--- Brief ---
Can you copy everything in the records below, word for word, from the line containing "This screenshot has height=1365, width=896." down to the line containing "pos(379,550)", including both of those lines and leaving out the pictures?

--- Material for this task ---
================

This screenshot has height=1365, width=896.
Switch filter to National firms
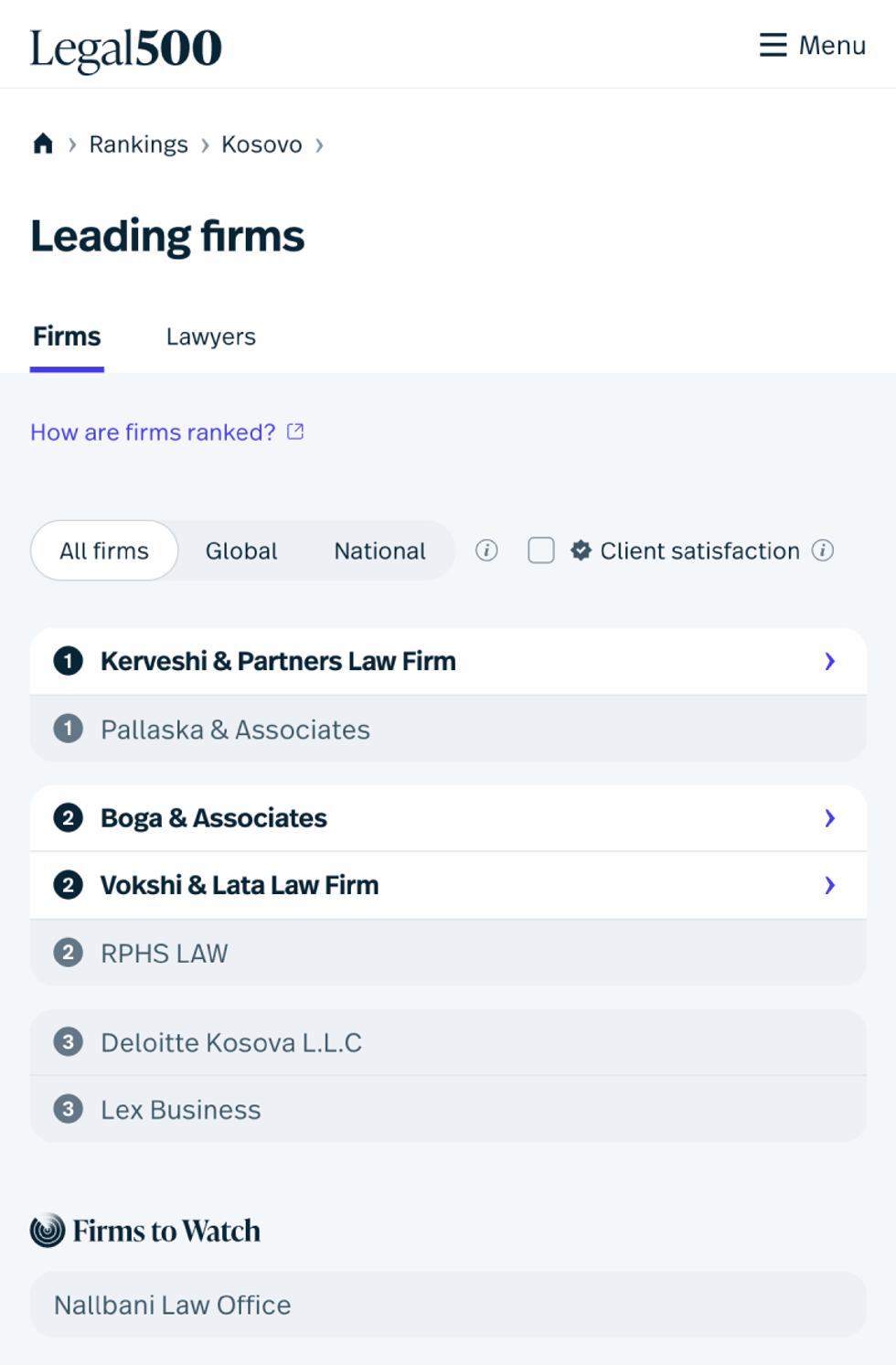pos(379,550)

================

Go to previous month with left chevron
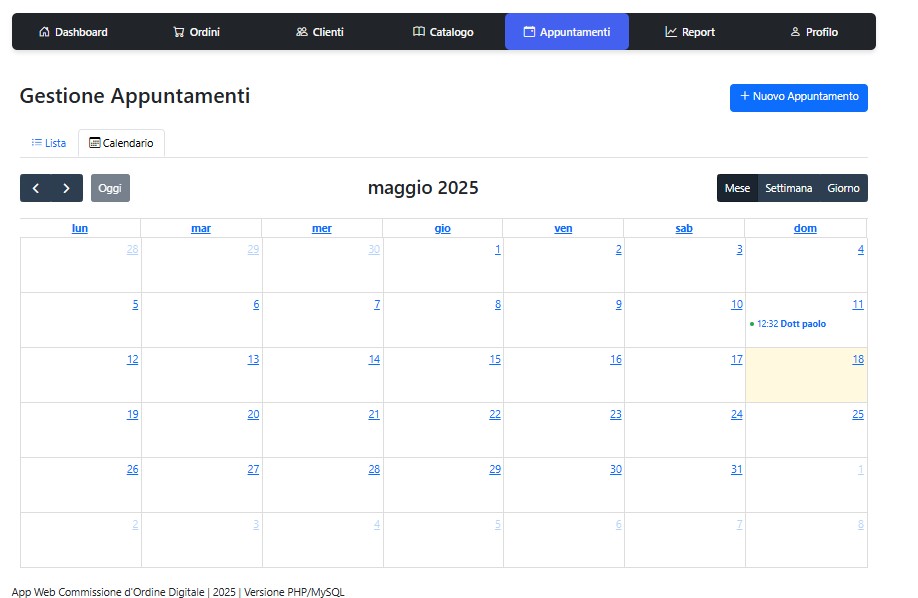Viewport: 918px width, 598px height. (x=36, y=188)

================

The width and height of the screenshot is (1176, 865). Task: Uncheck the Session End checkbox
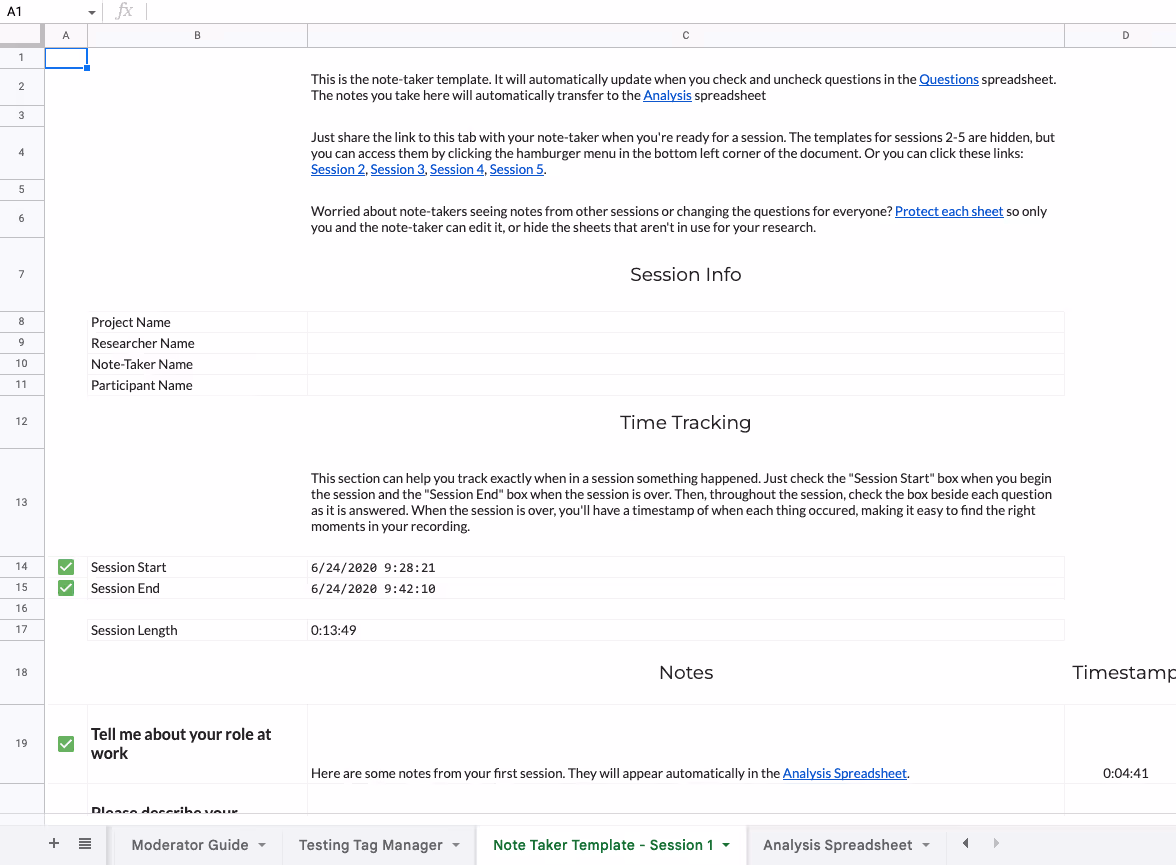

================

--- Final result ---
This screenshot has height=1365, width=896.
Switch filter to National firms
pos(379,550)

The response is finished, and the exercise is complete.